**YOUR GOAL**
In the data below, find each line carrying the string "quinta" and copy it out.

Saved entries:
====
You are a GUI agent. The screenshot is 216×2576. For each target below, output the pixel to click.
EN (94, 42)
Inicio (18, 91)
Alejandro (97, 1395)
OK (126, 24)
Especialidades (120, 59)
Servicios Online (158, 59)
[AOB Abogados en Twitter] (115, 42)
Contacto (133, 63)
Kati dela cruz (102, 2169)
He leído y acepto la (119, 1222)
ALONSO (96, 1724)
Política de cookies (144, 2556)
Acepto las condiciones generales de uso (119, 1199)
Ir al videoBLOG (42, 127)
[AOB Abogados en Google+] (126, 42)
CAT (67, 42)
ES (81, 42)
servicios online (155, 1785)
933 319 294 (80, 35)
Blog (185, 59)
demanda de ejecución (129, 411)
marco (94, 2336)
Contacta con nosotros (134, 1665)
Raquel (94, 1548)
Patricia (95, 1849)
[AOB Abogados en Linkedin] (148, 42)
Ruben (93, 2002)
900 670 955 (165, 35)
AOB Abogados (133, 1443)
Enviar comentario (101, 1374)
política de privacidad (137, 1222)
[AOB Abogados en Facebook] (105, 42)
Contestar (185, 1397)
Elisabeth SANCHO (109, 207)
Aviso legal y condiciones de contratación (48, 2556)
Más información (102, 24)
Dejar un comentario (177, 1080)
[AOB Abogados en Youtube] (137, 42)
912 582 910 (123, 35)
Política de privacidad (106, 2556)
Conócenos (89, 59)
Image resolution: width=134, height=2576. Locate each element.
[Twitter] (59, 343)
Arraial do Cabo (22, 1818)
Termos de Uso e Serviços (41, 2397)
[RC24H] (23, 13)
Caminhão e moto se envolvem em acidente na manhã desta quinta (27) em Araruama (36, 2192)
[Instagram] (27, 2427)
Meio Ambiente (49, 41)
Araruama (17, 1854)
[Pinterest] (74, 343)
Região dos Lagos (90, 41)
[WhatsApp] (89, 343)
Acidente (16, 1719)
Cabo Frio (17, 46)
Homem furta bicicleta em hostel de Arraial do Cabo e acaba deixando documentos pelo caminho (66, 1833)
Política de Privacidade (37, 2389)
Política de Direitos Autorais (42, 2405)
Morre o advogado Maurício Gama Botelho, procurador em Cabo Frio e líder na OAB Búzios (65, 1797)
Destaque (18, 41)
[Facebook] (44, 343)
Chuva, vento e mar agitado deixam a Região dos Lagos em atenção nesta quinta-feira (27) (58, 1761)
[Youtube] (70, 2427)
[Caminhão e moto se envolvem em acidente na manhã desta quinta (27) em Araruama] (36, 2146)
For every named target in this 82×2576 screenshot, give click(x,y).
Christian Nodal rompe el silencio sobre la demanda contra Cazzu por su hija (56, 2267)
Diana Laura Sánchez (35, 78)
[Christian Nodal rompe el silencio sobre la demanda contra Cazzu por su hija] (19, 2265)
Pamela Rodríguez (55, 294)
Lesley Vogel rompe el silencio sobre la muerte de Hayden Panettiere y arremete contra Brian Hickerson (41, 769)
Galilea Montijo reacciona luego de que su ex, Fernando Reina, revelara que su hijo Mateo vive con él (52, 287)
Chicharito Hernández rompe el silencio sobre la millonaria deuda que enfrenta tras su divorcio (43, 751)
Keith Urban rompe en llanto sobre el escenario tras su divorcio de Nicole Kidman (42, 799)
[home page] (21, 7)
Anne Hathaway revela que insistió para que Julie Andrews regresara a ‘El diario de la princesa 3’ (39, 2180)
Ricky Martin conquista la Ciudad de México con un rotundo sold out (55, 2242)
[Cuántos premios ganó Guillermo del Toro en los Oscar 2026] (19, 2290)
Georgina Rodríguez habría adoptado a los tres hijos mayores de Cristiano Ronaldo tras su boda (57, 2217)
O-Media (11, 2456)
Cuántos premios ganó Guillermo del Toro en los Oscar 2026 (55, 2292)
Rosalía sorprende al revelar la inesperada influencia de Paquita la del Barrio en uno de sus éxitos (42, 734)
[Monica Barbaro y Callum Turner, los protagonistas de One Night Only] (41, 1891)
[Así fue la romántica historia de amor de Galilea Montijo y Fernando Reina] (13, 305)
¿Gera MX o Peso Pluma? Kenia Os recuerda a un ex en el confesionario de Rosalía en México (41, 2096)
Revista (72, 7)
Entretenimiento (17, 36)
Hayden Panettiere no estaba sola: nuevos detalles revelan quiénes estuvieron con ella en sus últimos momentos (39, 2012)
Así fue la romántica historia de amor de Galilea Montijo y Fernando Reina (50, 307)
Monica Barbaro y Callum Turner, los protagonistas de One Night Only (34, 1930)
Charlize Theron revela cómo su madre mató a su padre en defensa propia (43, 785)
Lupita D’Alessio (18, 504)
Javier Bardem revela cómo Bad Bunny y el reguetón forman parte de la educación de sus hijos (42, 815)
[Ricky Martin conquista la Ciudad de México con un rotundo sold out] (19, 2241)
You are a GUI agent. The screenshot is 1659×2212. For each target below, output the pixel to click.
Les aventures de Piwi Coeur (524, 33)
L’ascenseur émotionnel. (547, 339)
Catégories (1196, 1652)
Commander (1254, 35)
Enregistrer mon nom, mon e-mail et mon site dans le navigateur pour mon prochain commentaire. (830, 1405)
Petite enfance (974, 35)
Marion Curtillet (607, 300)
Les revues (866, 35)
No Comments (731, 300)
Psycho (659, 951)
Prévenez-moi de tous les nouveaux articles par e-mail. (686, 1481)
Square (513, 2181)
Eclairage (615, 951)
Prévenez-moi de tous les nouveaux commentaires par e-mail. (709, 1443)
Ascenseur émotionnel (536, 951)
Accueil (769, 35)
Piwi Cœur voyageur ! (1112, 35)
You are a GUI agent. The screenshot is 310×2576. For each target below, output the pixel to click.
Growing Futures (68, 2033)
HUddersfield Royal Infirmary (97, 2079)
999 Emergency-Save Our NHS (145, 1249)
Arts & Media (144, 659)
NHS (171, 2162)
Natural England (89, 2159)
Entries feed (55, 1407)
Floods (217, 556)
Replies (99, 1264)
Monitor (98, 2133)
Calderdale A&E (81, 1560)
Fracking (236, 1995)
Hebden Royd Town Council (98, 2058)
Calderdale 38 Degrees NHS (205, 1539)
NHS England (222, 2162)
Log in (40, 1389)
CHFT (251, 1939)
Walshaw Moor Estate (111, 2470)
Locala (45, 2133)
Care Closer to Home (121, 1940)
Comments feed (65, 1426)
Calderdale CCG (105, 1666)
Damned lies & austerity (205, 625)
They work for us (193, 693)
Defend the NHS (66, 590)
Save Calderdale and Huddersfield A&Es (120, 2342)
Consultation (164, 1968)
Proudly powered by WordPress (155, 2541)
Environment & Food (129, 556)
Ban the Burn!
====
**RESPONSE FOR THIS EXERCISE**
Caminhão e moto se envolvem em acidente na manhã desta quinta (27) em Araruama (36, 2192)
Chuva, vento e mar agitado deixam a Região dos Lagos em atenção nesta quinta-feira (27) (58, 1761)
[Caminhão e moto se envolvem em acidente na manhã desta quinta (27) em Araruama] (36, 2146)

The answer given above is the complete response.